◆ Aufgabenstellung ◆
Mit welcher Redensart beschreibt der Text über die Sieger-Mentalität, wie ein zweiter Platz gesehen wird?

◆ Vorliegender Text ◆
Die
„Sieger-Mentalität“ ist eine der Charaktereigenschaften,
die als grundsätzlich positiv, vorteilhaft und erfolgsentscheidend
betrachtet werden. Doch auch die damit errungenen Medaillen
haben ihre zwei Seiten; gerade die goldenen.
Wie
heißt es so schön: „Man gewinnt nicht Silber,
sondern man verliert Gold“. Ein zweiter Platz ist
demnach eine Niederlage und gilt als ärgerlich, hin
und wieder gar als peinlich. Sieg oder Niederlage, Erfolg
oder Fehlschlag.
Die
Analogie zwischen Sport und Unternehmertum, Karriere und/oder
Lebenserfolg liegt greifbar nahe. Entweder man schafft es
zum Marktführer oder eben nicht. Man gewinnt den Kunden
oder eben nicht. Man bekommt die Beförderung oder eben
nicht. Ein „Entweder-Oder“, bei dem es kein
„Dazwischen“ gibt. Es gibt nur Sieg oder Niederlage,
Sieger und Verlierer. Und ’mal ehrlich: Wer will schon
Verlierer sein?

◆ Datenteil ◆

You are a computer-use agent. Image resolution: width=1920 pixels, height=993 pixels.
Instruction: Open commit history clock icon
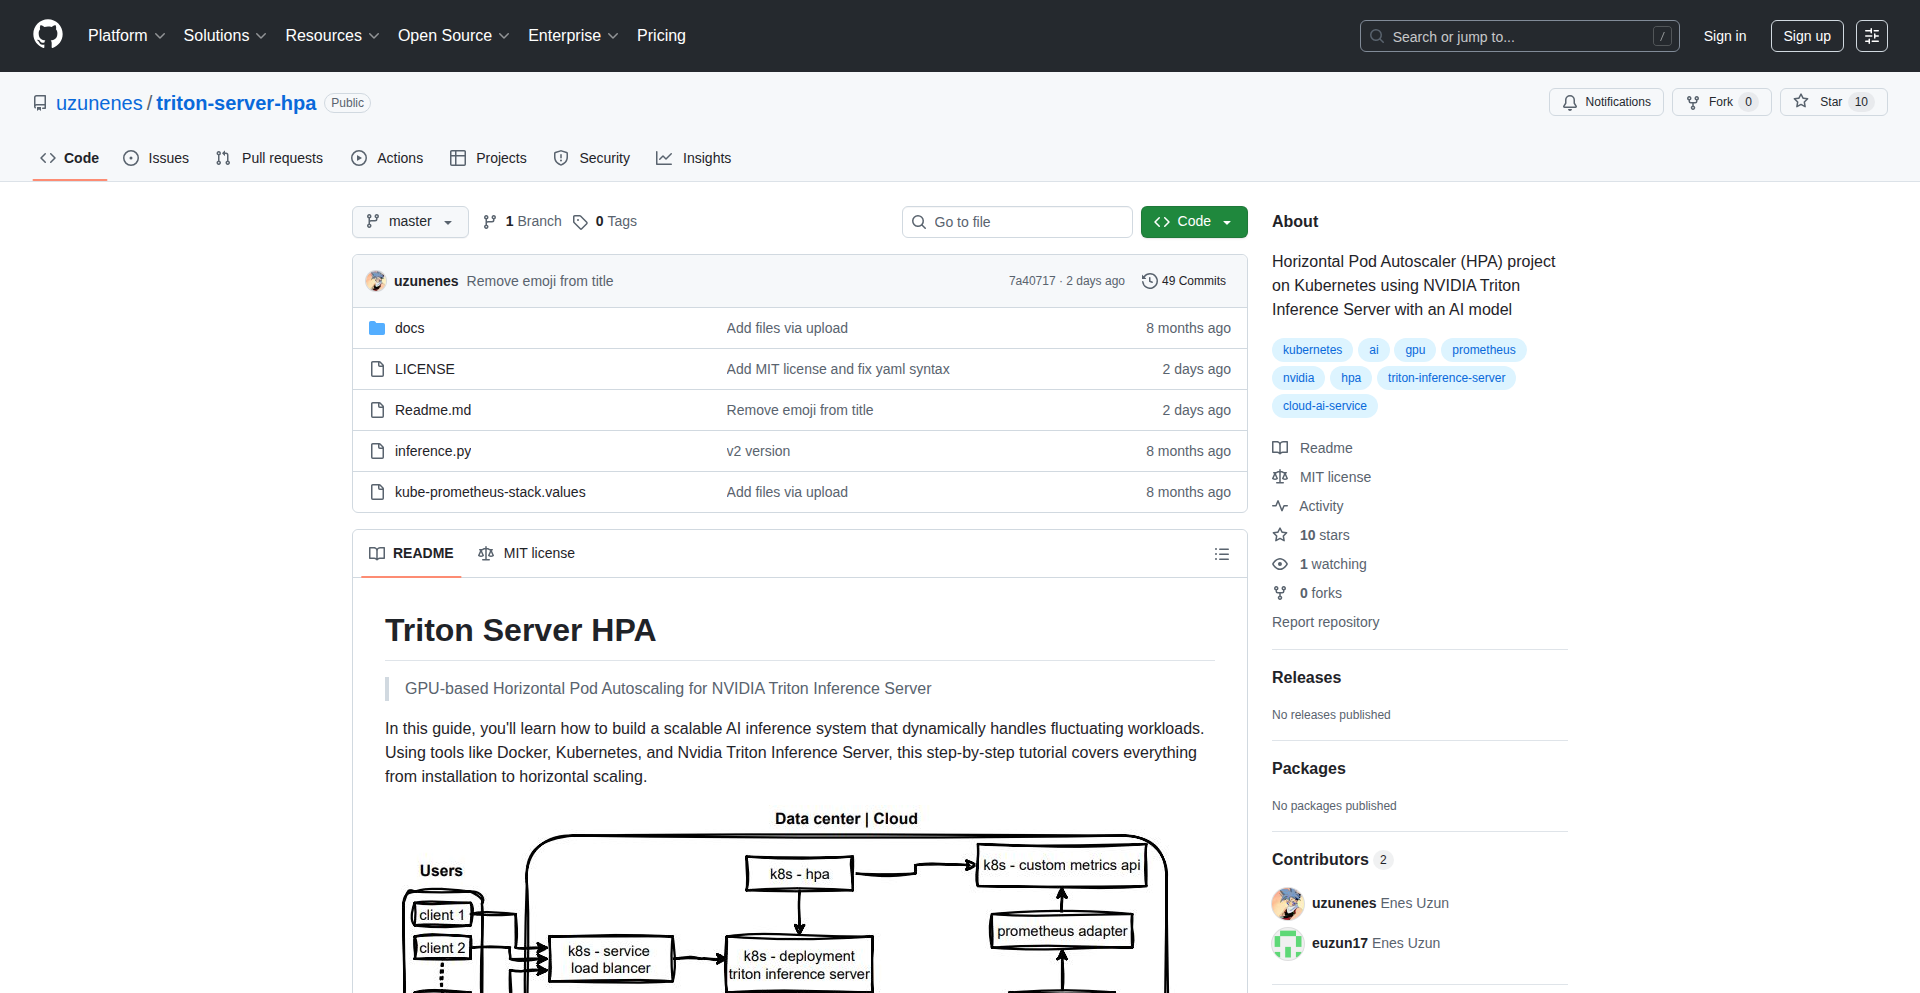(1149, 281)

◆ Lösung ◆
„Man gewinnt nicht Silber, sondern man verliert Gold.“